It is a common misconception that in California, marijuana and other drug convictions disappear automatically from your record after a couple of years. In fact, in California the ONLY drug conviction that will automatically disappear from your record is for simple marijuana possession, or for offering to transport or give away less than an ounce of marijuana.
Additionally, you must have been convicted of these offenses in 1976 or later to qualify for automatic expungement. Even then, it is recommended that you follow up to be sure your record has been sealed.
A petition for expungement of your convictions must be filed for all other marijuana cases.
The Expungement Process
A special procedure, called expungement, is currently available under California Penal Code § 1203.4. Through this process, your marijuana conviction could be expunged, or dismissed, and your case vacated.
The ultimate result is that your existing guilty plea, or plea of no contest, will be removed and replaced with a not guilty plea, and your case will be dismissed. The court will then send a copy of the judge’s expungement order to the department of Justice. Your California criminal record and FBI record will reflect this new status.
To qualify for a California expungement, you must have effectively completed your probation with no violations or arrests. Furthermore, you must not be currently facing any new charges. Even though encountering some difficulties during your probation makes expungement more difficult, probation violations do not necessarily make it an impossibility.

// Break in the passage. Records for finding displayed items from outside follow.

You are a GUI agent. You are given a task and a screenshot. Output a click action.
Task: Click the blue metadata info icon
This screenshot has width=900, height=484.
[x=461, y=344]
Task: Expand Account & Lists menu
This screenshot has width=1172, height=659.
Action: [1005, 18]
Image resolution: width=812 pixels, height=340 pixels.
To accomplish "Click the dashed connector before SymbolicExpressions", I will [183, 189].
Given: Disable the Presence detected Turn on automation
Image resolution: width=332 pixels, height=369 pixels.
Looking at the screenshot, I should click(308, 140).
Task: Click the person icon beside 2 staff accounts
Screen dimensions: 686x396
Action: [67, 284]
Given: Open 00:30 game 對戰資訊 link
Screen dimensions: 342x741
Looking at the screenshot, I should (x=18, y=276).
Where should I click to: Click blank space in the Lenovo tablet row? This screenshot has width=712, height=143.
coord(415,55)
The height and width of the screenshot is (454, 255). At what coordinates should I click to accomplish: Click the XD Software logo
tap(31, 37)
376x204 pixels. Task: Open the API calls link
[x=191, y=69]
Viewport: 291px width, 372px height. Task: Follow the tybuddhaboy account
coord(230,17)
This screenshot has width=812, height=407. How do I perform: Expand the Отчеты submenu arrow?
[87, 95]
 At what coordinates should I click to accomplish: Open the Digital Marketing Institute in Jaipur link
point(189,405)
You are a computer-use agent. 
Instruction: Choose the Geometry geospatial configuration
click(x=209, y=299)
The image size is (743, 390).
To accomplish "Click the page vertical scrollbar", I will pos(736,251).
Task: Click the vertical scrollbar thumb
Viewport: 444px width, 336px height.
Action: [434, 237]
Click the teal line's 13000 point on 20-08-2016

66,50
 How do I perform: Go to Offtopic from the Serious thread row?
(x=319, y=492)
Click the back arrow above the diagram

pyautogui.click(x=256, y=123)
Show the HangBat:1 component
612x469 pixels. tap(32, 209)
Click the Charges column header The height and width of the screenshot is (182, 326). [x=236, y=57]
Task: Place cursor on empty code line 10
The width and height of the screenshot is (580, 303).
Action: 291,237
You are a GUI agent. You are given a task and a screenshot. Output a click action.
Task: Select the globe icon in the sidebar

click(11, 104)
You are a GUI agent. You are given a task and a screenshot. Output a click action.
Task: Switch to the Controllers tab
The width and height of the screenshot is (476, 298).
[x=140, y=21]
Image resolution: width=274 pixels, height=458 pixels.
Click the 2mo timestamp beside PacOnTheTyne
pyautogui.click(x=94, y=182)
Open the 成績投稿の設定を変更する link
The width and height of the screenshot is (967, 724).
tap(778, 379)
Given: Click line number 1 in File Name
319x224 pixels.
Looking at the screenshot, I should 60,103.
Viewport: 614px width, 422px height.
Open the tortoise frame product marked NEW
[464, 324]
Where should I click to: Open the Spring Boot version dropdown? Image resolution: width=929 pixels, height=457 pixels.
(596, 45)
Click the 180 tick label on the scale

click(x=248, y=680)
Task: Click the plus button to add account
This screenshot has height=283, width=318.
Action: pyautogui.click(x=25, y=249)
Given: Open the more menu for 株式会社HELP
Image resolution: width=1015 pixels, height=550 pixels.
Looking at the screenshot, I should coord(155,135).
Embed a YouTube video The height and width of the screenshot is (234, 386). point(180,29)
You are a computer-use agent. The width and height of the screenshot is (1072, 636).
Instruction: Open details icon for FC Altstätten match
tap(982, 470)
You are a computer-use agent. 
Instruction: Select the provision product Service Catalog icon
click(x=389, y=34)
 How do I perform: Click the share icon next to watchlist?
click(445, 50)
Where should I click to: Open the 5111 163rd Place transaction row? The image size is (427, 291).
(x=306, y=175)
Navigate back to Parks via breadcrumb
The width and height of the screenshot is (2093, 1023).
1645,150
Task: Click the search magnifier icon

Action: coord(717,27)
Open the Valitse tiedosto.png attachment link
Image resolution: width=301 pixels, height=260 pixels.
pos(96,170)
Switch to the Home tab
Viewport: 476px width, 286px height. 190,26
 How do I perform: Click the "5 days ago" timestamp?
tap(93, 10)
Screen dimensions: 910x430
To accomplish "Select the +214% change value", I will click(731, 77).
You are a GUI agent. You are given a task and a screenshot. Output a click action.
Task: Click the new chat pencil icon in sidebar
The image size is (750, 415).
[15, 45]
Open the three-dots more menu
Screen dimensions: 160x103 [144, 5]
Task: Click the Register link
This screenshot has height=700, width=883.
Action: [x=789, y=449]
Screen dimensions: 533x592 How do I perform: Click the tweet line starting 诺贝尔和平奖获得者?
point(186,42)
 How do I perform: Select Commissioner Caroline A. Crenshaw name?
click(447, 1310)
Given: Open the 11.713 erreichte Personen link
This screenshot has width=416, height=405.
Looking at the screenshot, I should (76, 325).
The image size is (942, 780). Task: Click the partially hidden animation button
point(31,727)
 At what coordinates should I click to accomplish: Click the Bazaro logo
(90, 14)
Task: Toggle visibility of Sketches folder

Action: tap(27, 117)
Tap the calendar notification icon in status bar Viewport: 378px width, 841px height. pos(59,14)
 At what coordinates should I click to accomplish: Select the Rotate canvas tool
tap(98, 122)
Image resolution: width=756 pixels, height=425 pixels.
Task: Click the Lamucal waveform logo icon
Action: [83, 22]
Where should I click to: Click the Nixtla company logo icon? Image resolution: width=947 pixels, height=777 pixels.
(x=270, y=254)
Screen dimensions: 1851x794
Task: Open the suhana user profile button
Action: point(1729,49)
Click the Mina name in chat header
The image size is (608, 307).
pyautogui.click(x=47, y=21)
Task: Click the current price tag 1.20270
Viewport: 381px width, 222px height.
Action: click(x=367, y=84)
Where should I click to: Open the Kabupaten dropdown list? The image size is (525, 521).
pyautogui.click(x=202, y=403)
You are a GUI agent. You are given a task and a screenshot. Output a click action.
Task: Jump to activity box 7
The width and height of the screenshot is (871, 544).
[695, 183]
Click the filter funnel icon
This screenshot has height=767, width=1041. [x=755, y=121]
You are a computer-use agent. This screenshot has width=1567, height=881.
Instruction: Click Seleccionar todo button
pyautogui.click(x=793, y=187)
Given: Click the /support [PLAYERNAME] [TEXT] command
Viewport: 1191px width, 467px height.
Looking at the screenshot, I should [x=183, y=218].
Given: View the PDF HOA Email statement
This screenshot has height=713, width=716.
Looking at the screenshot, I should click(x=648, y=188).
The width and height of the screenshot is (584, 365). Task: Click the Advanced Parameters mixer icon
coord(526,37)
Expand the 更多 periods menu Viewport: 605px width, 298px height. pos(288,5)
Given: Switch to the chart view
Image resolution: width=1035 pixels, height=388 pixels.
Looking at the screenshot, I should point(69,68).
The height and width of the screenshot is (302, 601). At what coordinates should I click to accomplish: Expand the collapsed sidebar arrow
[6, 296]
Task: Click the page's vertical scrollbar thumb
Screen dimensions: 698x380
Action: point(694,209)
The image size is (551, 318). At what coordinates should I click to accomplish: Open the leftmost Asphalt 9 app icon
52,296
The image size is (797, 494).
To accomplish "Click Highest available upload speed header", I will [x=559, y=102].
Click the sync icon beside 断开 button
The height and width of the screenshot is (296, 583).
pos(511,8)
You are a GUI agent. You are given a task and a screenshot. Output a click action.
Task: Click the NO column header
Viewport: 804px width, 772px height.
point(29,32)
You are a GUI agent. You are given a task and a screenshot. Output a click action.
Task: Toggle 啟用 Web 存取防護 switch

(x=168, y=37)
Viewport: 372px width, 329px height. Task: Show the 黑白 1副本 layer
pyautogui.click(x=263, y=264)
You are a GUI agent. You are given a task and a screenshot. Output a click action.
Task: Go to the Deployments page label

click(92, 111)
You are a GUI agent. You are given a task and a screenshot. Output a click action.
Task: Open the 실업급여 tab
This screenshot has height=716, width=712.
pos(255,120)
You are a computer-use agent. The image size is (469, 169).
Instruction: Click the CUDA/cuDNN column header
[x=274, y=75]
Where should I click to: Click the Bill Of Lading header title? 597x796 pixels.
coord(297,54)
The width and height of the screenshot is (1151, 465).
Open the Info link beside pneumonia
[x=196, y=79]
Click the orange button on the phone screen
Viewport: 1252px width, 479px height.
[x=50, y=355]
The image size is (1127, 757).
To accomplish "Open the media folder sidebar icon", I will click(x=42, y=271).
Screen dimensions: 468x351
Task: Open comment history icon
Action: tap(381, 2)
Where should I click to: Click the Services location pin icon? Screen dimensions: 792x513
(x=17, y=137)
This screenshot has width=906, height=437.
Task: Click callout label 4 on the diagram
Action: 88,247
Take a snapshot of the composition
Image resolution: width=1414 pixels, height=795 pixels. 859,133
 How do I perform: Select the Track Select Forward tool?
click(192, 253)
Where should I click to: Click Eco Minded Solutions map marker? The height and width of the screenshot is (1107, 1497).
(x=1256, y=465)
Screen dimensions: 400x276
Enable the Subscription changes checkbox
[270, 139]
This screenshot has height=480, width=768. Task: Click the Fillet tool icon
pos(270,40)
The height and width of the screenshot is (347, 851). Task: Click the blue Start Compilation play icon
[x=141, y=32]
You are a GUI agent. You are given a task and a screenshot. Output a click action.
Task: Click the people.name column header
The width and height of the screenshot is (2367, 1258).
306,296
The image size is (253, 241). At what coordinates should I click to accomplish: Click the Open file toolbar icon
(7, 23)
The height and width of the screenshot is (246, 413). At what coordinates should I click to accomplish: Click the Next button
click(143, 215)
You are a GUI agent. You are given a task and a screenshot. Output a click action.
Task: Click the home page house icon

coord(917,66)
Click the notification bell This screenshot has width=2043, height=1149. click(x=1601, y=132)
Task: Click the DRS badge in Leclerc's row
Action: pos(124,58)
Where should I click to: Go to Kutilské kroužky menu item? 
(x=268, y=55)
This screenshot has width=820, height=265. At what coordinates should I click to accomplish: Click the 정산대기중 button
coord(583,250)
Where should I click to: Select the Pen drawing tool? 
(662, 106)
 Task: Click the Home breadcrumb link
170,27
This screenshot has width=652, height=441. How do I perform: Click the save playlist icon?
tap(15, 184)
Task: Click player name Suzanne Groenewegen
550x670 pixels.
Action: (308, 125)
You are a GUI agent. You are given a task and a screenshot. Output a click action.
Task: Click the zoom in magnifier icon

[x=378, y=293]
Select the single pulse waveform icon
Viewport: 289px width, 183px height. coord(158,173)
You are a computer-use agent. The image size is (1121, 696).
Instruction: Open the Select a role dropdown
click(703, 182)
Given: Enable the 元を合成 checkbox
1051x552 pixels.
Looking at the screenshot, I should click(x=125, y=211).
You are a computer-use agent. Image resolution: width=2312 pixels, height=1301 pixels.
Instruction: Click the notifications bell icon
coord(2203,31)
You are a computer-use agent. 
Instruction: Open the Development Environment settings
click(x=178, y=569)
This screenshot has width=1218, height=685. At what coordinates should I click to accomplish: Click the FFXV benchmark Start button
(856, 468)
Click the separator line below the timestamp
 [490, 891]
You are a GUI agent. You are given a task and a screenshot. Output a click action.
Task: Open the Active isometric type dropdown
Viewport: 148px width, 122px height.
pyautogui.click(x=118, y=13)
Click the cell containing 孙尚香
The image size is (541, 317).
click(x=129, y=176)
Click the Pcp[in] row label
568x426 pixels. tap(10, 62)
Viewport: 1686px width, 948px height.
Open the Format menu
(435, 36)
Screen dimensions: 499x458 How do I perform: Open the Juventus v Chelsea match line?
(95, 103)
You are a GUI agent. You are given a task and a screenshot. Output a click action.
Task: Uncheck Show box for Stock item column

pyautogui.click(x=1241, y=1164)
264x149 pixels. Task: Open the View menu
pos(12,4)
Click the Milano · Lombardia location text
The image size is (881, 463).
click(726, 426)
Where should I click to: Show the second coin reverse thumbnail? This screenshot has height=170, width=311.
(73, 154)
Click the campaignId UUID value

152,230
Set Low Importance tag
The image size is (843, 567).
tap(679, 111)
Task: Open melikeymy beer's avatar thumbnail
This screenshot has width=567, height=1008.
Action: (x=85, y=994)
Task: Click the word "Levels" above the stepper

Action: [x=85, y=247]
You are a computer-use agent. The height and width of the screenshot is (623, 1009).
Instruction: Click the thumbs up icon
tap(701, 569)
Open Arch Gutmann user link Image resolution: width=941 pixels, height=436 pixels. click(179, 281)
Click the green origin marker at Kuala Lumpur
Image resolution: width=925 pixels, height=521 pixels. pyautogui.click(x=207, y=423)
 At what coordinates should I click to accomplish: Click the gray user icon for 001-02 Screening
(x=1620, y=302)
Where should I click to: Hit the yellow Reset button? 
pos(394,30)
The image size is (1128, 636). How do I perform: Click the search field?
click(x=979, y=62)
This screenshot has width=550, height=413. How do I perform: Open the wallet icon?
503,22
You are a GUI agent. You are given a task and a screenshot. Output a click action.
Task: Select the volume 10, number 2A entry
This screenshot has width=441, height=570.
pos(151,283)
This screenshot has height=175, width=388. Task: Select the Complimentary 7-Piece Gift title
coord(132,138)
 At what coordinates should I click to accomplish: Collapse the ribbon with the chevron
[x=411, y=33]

To initiate the expungement process, you must first obtain a copy of your criminal record from the court or the California Department of Justice. You must then submit the Judicial Council form, “Petition for Dismissal” (CR-180). It might be beneficial to also submit form MC-030, allowing you to explain why particular circumstances in your life necessitate the expungement.
You must file the expungement petition in the county where you were convicted. Generally, the cost of the court filing fee is about $60-$120. If, however, you are unable to pay, you may complete a request to Waive Court Fees Form (Form FW-001).
Because your conviction will be marked as dismissed, at the conclusion of the successful expungement process, you will be able to answer “no” when most private employers ask if you’ve ever been convicted of a crime.
Successful expungement might have no bearing on some Government job and licenses applications. You must still acknowledge the conviction, however, you will be able to indicate that your case was reviewed by a judge and you were consequently granted an expungement.